» Required action
Copy every line from the records below that carries the word "will".

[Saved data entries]
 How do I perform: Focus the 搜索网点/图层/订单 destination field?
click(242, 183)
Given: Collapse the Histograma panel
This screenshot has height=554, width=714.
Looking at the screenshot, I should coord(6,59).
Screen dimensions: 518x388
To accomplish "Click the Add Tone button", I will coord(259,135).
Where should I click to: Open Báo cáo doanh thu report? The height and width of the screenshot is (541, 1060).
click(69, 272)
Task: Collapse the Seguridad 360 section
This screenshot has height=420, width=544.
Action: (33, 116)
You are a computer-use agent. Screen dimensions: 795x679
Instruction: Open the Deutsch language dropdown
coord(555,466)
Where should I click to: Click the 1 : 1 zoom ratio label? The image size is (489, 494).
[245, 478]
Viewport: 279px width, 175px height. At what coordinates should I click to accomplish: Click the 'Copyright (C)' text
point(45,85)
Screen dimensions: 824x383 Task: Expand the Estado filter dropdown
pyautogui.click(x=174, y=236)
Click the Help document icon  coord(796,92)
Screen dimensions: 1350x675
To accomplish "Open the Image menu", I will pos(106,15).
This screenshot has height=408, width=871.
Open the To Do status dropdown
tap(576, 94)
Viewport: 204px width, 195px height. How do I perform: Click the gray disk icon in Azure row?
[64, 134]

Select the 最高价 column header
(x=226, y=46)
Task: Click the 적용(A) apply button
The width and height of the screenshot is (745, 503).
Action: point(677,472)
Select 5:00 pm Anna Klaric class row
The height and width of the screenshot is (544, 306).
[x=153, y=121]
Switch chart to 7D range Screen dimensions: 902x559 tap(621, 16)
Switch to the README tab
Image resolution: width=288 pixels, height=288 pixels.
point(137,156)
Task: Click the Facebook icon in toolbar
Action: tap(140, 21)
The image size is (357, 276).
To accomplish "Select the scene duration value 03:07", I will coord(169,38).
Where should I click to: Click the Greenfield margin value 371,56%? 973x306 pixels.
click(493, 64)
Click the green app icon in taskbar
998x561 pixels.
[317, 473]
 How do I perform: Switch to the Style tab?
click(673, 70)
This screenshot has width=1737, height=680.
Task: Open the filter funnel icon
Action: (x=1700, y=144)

» Solution
To accomplish "Click the Add Tone button", I will coord(259,135).
To accomplish "Open the Image menu", I will pos(106,15).
To accomplish "Select the scene duration value 03:07", I will coord(169,38).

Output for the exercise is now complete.